Поэтому Сесиль с нетерпением ожидала г-на Дюваля, и как только он вошел, остановила его в коридоре.
— Ах, Боже мой, дорогой господин Дюваль, — сказала она, — я не могла вас дождаться; моя мама очень печальна и обеспокоена. Я спрашивала, что с ней, но она обращается со мной как с ребенком и не хочет ничего говорить. Дорогой господин Дюваль, если вы чем-то можете ей помочь, прошу вас, помогите.
— Милая девочка, — отвечал добрый человек, ласково глядя на Сесиль, — я не раз предлагал госпоже баронессе свои услуги, но госпожа баронесса всегда отказывалась принять их. Увы! — со вздохом добавил он. — Видите ли, я ей не ровня, вот почему она не соглашается.
— Вы ей не ровня, господин Дюваль? Я вас не совсем понимаю. Моя мать принимает вас не так, как вам хотелось бы?
— О нет, слава Богу, нет, мадемуазель, напротив, госпожа баронесса на редкость добра ко мне.
— В таком случае, дорогой господин Дюваль, уж не я ли всему виной? Ах, если так, клянусь вам, я причинила вам неприятности невольно, прошу вас не сердиться и простить меня.
— Ах, мне ли сердиться на вас, милое дитя! — воскликнул г-н Дюваль в порыве нежности. — Да это все равно что сердиться на ангела, сошедшего с Небес!

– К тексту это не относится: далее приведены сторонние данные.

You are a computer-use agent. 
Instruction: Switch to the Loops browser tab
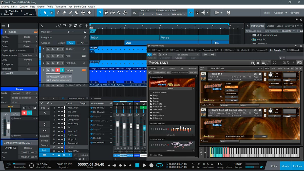point(279,26)
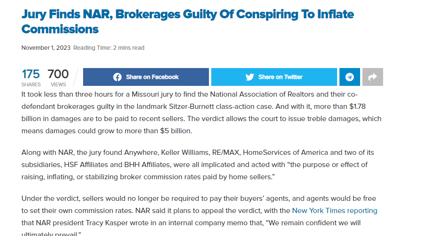
Task: Click the paragraph mentioning Keller Williams and RE/MAX
Action: (x=198, y=165)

Сердиться на вас! О нет и нет!
— Но тогда в чем же дело, что с мамой?
— Что с ней? Уж это я знаю, — отвечал г-н Дюваль.
— О, если знаете, скажите мне… И если я хоть что-то могу…
— Вы многое можете, дитя мое.
— О, тогда приказывайте.
— Я пойду к вашей матушке, милая Сесиль, и серьезно поговорю с ней; если она согласится с тем, что я скажу… Что ж! В таком случае она будет просить вас о милости, от которой зависит наше общее счастье.
Сесиль широко открыла глаза от удивления, но г-н Дюваль, ничего не прибавив более, пожал ей руку и направился к г-же де Марсийи.